Trop d’ondes près du corps
SMARTPHONES Plusieurs modèles émettent un rayonnement excessif sur le corps. Quelques mesures simples permettent de réduire l’exposition, d’autres sont inefficaces.
Le smartphone nous suit partout, souvent collé à notre corps dans une poche, y compris lorsqu’on le couple à des écouteurs. Les scientifiques s’interrogent de plus en plus sur l’impact sanitaire de cette proximité. Car les mobiles émettent des ondes électromagnétiques, essentiellement lors des conversations et des transferts de données.
Dix-neuf appareils concernés
Ces rayonnements doivent néanmoins respecter des normes. A hauteur du tronc, les valeurs DAS, qui font référence en Suisse comme en Europe, imposent, depuis juin 2017, un maximum de 2W/kg à une distance de 5 mm du tronc humain. Or, certains appareils, dont 19 téléphones récents, dépassent cette limite, selon les mesures réalisées par l’Agence nationale française des fréquences (ANFR).
Bon nombre de mobiles commercialisés avant 2017 sont dans le même cas.

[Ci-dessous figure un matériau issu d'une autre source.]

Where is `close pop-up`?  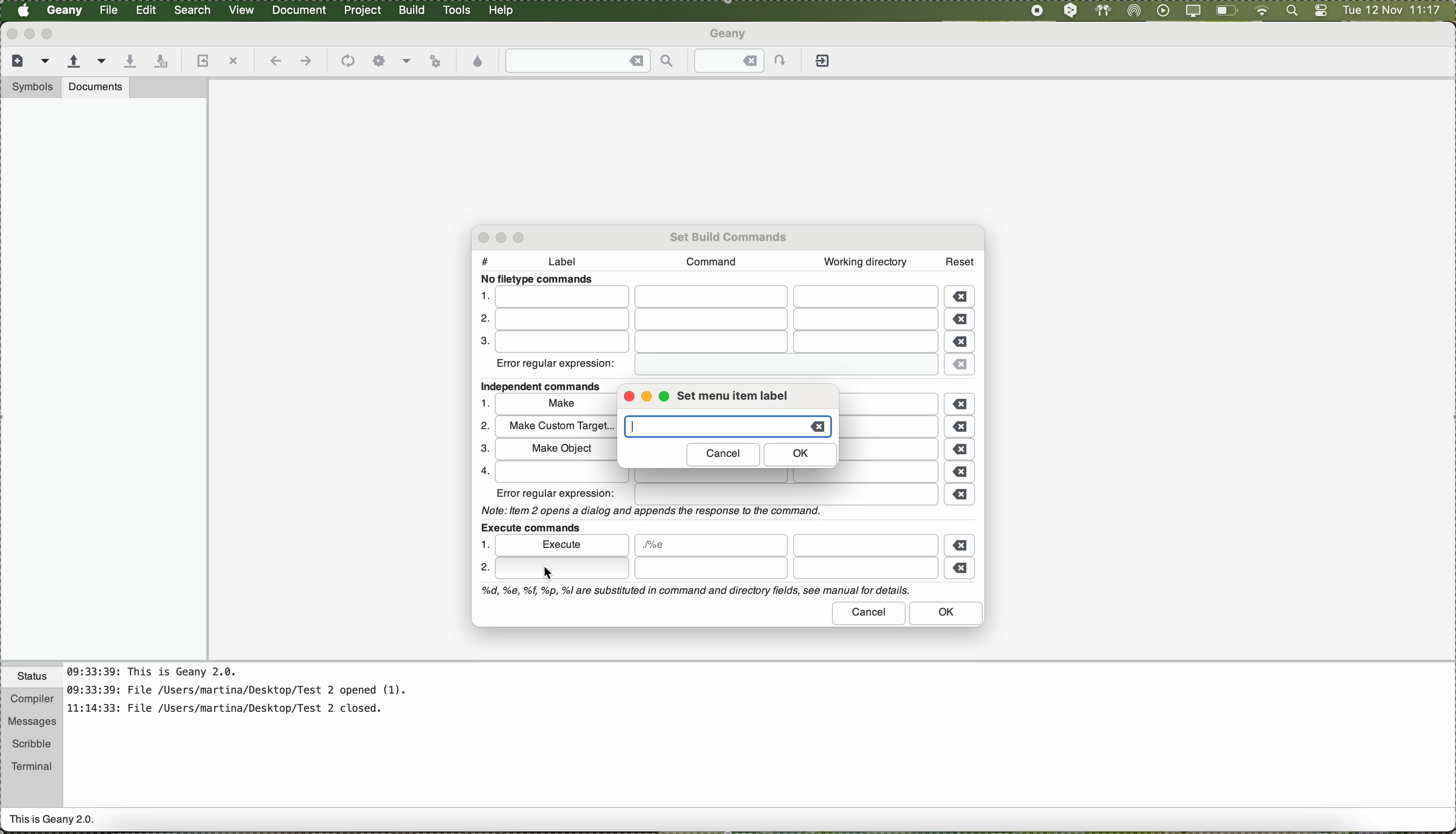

Ils étaient conformes à la précédente législation, qui permettait aux fabricants de mesurer le DAS Tronc à 2,5 cm du corps. Mais leur rayonnement est excessif, à une distance plus réaliste de 5 mm du corps.
Parmi les smartphones récents, on trouve des modèles de marques connues, comme le Huawei Honor 8 ou les Nokia 3, 5, 6.1 qui dépassent les normes. Les géants Samsung et Apple n’ont, en revanche, pas été pris en faute.* Et, bonne nouvelle, l’ANFR a poussé les fabricants à proposer des mises à jour logicielles. Ces updates permettent d’abaisser le DAS, à condition que les utilisateurs les téléchargent.
Plusieurs centimètres dans le corps
Les relevés de l’ANFR ont incité l’Etat français à solliciter l’Agence de sécurité sanitaire (ANSES) pour évaluer les effets sanitaires des DAS «tronc» excessifs. Après deux ans d’enquête, le comité d’experts souligne que «la pénétration des rayonnements dans le corps peut être considérée comme significative jusqu’à plusieurs centimètres à l’intérieur du corps».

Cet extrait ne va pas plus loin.